La première étape consiste à veiller à ce que les procédures disciplinaires soient engagées rapidement et menées de manière transparente. Cela devrait inclure : 

  1. l’interdiction immédiate (suspension) des agents directement impliqués, dans l’attente de l’enquête, afin d’éviter toute ingérence auprès des témoins ou des preuves ;
  2. des commissions disciplinaires indépendantes (non limitées à la hiérarchie pénitentiaire) afin de garantir l’impartialité 
  3. La publication des résultats des procédures disciplinaires, sous forme de résumé, afin de démontrer que la responsabilité n’est pas internalisée ou symbolique. À ce stade, la transparence est essentielle pour rétablir la confiance du public et lui garantir que les fautes professionnelles ne seront pas « gérées en silence ».

Au-delà de la discipline individuelle, le Cabinet et le commissaire des prisons devraient mettre en œuvre de toute urgence des réformes institutionnelles, telles que 

  1. un protocole obligatoire de signalement des incidents, examiné par un organisme d’inspection externe 
  2. la mise en place de caméras corporelles ou d’un système de vidéo-surveillance dans toutes les zones d’intervention 
  3. l’introduction de la rotation du personnel dans les ailes sensibles afin de réduire les réseaux informels bien établis 
  4. une formation obligatoire en matière de droits de l’homme et de désescalade pour toutes les unités opérationnelles.

Ces mesures empêchent la réapparition de cultures « correctionnelles » informelles en réduisant l’impunité et en renforçant la discipline procédurale.

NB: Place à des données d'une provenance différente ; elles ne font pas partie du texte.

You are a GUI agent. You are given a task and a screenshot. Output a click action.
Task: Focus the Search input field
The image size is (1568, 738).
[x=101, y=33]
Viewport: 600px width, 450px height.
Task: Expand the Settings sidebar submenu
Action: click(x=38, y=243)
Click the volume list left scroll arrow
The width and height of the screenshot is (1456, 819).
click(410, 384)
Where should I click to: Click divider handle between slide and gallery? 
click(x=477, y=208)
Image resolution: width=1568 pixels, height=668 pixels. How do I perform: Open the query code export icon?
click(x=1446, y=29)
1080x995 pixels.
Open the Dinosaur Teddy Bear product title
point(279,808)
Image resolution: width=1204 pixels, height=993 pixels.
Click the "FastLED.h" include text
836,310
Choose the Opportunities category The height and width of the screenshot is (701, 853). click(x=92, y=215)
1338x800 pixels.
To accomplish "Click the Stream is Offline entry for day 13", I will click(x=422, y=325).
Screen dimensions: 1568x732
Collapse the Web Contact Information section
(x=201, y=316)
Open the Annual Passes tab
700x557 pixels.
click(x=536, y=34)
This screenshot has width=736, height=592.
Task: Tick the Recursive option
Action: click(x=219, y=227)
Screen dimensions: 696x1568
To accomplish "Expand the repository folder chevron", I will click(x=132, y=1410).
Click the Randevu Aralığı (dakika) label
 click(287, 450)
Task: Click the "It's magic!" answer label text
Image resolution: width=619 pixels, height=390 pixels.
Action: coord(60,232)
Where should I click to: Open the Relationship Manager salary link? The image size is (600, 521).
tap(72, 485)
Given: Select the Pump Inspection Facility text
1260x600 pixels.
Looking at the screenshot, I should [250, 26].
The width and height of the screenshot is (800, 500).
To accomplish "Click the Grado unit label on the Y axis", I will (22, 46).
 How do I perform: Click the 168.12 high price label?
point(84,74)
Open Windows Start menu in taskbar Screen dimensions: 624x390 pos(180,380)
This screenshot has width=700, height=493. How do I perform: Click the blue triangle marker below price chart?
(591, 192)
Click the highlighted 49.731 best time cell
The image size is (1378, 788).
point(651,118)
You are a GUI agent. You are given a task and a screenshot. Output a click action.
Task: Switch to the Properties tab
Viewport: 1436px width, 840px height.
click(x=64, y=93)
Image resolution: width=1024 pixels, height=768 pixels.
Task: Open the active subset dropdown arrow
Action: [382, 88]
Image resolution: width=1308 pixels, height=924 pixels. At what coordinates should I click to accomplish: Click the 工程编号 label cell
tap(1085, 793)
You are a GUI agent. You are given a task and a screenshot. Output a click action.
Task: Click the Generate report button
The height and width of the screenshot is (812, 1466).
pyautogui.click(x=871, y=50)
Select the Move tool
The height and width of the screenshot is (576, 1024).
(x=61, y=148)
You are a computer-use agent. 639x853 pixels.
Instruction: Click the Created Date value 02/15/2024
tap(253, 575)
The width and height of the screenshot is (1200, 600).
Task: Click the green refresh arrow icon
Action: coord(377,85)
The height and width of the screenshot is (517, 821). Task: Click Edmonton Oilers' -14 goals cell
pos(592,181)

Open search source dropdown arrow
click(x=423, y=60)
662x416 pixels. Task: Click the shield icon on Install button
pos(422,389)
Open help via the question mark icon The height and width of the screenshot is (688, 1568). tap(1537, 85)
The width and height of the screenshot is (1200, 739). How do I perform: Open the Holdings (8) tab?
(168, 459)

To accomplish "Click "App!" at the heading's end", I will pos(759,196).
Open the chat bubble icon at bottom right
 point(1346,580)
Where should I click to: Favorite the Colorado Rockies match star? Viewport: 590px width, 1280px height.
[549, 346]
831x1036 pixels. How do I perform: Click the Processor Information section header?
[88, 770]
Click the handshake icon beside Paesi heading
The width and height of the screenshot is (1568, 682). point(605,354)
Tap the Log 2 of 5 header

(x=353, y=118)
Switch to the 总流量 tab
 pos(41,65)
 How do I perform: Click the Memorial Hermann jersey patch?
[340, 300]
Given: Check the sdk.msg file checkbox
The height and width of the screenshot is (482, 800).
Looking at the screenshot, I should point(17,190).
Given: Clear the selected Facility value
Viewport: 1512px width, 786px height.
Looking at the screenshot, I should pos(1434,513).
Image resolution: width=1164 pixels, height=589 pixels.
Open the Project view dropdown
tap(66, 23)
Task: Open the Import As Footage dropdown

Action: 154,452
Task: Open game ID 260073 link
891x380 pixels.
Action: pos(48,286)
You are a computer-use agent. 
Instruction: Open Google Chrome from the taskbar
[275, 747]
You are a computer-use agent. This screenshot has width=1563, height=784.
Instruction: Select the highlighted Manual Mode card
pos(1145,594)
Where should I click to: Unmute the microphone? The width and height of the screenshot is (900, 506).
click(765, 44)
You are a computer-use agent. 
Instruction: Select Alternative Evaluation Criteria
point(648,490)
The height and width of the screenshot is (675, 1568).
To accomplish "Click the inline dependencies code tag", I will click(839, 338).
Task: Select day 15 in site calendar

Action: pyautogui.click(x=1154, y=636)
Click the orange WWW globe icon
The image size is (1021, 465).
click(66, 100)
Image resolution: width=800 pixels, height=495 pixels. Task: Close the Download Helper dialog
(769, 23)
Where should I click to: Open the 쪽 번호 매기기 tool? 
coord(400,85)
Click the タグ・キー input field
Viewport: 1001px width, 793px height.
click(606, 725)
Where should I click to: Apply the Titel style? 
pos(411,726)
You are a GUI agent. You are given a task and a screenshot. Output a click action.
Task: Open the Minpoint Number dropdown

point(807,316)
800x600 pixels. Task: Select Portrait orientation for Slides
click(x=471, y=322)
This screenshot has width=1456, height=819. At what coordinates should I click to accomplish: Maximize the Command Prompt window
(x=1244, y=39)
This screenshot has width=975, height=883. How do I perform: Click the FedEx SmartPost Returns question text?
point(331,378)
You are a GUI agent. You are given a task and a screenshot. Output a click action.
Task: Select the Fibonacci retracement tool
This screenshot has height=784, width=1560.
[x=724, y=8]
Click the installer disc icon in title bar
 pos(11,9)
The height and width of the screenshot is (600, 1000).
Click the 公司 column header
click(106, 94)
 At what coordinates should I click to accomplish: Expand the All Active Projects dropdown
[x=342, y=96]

Comment appréhendez-vous la remise en liberté de votre client, tout en restant conscient des risques potentiels de récidive ?
En tant qu’avocat, mon devoir n’est pas de juger la personnalité du client ni de prédire son comportement futur, mais de veiller à ce que ses droits légaux actuels soient pleinement et équitablement protégés. Le système judiciaire fonctionne selon le principe que la liberté est la norme et que la détention doit être justifiée par la loi et non par des spéculations personnelles. 

Si la loi autorise la libération de mon client, que ce soit sous caution ou après avoir purgé sa peine, mon devoir est d’obtenir cette libération de manière légale.

Votre avis sur le monde carcéral ?
À Maurice, les prisons remplissent une fonction essentielle en matière de sécurité publique et d’application de la loi, mais des faiblesses systémiques — notamment la corruption, le manque de formation et les défaillances procédurales — ont parfois conduit à des violations des droits humains.

Il est essentiel d’améliorer la surveillance, la responsabilité et le respect des normes internationales afin de garantir que les prisons ne deviennent pas des lieux d’impunité ou d’abus et que la réinsertion et la gestion légale restent les principes.

Certains gardiens de prison expriment une forte appréhension vis-à-vis des détenus violents, notamment ceux en liberté conditionnelle. Parallèlement, des cas de manquements, comme l’introduction de téléphones portables ou d’autres objets contre rémunération, ont été signalés. Quelle est votre analyse de cette situation ?
Cette situation reflète une défaillance systémique : les gardiens craignent les détenus violents, mais exploitent cette crainte à des fins lucratives en faisant passer des marchandises de contrebande. Cette combinaison de peur et de corruption sape l’autorité, la sécurité et le contrôle légal, créant un environnement propice à l’émergence d’un pouvoir informel et à des pratiques « correctionnelles » abusives.